Alain a évidemment une grande responsabilité dans le fait que je me sois prostituée. En fait, j’étais enfermée dans ce cercle d’autodestruction qu’était la prostitution. D’où la grande complexité d’expliquer qui est responsable de la prostitution d’une femme : l’homme qui vous y pousse, votre maquerelle qui fait que vous y restiez sans vraiment vous battre, en attendant le drame, sa fin. Qui ?

Vous avez vécu beaucoup de drames dans votre existence (agressions, suicide du fils d’un compagnon, enfants placés, séquestration, …) Et vous évoquez dans votre livre des drames en pagaille dans la prostitution à Charleroi pour d’autres femmes. Qu’avez-vous vu ?

Ce que j’ai vu est indéfinissable. J’ai vu le pire de ce que l’humain est capable de faire à un autre être humain. J’ai vu le désespoir, la détresse. J’ai vu et senti la mort, j’ai vu les coups, les pleurs, j’ai vu un suicide, des tentatives de suicide, des femmes enceintes se prostituer pour de la drogue. J’ai senti que mes bras et mon cœur pouvaient encore servir à montrer que l’humain peut être bon alors j’ai aidé certaines d’entre elles. J’ai vu notre système rire au nez de ces femmes, me rire au nez lorsque l’on souffre. J’ai vu aussi des meurtres laissés sans enquête, des disparitions qui n’intéressent que sur papier. J’ai vu beaucoup de choses.

Que pensez-vous des associations qui viennent en aide aux prostituées à Charleroi ?

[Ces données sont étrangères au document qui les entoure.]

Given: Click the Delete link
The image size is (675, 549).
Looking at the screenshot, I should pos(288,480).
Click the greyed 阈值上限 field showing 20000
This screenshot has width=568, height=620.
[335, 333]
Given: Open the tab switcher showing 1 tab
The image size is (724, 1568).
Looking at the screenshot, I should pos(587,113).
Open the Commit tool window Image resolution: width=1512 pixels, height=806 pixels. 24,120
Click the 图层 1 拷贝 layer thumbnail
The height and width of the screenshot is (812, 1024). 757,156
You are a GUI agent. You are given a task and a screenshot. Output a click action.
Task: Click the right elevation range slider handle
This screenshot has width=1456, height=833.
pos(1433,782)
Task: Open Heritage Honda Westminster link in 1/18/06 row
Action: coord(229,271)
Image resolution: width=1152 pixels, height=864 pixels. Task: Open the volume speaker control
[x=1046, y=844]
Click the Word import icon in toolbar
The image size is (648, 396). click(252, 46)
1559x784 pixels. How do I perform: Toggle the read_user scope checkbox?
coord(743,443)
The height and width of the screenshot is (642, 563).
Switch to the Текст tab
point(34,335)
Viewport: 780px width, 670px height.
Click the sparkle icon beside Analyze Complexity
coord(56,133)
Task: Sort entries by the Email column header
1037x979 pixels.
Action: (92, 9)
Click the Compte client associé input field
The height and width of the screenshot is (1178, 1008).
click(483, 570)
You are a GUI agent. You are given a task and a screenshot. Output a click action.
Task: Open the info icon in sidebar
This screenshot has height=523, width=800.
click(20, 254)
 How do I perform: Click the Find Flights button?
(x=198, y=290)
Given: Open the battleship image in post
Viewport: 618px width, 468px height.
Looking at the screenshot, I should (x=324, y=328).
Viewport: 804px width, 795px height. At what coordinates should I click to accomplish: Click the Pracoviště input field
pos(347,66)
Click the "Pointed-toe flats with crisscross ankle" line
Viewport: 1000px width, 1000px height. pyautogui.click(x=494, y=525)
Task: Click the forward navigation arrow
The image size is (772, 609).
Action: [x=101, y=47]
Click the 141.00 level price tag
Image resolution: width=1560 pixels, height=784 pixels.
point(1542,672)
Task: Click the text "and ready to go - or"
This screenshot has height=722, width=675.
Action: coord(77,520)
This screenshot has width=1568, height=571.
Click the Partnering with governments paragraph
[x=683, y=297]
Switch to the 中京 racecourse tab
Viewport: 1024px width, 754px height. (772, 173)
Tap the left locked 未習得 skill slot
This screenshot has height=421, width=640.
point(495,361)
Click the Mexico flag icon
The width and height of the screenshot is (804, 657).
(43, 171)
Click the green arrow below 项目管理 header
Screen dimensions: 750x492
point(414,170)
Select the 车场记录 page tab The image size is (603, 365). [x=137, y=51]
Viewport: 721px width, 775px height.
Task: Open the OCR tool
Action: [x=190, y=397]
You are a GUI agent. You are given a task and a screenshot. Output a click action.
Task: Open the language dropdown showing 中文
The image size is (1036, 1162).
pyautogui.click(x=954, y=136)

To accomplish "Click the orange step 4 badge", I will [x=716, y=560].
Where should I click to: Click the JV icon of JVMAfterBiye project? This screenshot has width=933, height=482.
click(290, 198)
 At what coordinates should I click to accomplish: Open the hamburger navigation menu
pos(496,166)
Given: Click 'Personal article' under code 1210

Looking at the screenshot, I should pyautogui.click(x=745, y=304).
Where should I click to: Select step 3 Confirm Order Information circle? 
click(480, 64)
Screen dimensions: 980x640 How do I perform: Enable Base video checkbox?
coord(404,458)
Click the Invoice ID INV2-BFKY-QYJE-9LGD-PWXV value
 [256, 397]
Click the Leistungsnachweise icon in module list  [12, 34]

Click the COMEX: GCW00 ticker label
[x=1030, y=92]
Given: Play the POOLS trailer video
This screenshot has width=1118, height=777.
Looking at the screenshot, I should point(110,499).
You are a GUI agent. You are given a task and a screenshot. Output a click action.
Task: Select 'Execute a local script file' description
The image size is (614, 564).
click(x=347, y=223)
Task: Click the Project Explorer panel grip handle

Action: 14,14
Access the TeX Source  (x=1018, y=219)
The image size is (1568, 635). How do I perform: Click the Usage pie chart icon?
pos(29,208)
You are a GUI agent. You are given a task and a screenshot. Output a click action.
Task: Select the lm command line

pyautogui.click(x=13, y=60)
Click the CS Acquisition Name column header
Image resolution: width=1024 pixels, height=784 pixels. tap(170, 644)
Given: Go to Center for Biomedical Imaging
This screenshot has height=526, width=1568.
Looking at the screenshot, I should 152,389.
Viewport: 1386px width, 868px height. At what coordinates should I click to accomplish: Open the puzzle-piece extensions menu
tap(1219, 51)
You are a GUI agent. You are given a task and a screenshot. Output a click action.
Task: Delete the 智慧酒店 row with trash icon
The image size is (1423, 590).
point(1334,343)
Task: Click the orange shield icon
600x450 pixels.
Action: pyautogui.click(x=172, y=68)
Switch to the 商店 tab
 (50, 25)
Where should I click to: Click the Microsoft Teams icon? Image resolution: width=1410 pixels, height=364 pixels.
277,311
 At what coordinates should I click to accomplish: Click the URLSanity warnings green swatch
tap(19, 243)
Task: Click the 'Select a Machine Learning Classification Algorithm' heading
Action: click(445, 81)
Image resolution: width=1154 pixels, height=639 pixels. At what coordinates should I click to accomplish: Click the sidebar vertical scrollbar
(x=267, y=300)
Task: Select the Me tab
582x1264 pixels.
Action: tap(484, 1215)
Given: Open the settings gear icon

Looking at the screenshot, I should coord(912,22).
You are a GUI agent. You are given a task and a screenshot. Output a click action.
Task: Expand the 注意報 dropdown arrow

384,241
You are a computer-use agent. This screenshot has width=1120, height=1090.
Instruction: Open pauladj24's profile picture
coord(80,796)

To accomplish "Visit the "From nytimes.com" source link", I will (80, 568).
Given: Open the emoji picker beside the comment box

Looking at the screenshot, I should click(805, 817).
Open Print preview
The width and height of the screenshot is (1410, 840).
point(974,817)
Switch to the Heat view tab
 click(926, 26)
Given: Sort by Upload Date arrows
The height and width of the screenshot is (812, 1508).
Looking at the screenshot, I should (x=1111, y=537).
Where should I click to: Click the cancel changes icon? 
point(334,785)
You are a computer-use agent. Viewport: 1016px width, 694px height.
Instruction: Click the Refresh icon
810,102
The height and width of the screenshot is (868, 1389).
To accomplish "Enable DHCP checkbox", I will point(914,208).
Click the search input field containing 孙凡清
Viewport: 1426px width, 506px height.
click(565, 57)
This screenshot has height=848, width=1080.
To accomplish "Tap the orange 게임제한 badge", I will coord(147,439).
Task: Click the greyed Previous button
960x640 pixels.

Ce sont des vitrines de bonnes actions mais le concret est inexistant. Une femme désespérée ne trouvera rien là-bas à part un téléphone et un café ! Dix ans que je côtoie ces asbl, on vend la prostitution pour un métier épanouissant, on crée même des syndicats, on fait des conférences mais la pauvre femme qui n’a plus dormi depuis des jours et meure de faim n’a droit qu’à une chaise : elle s’y endort le visage vide, je vois encore sa nuque qui tombe en arrière et moi qui la lui relève… C’est juste une mascarade à subsides !

Quelle est votre opinion sur la prostitution ? Êtes-vous abolitionniste, réglementariste, prohibitionniste ou sans avis ?

Je suis abolitionniste mais réaliste. J’ai conscience que l’abolition est une forme d’utopie. Seulement, c’est vers elle qu’il faut tendre car la prostitution est une réalité mortelle.

Comment vous sentez-vous aujourd’hui alors que vous êtes sortie de la prostitution ?

Je suis sortie vivante mais pleine de blessures, pleine de balafres au cœur. Je n’oublie rien. Je suis remplie de chocs post-traumatiques. Néanmoins, je suis heureuse, une maman et une femme épanouie. Puis, j’ai à cœur d’aider celles qui pleurent encore chaque jour leur désespoir et quand une s’en sort, c’est une bataille gagnée. Même si la reconstruction est longue. Très longue.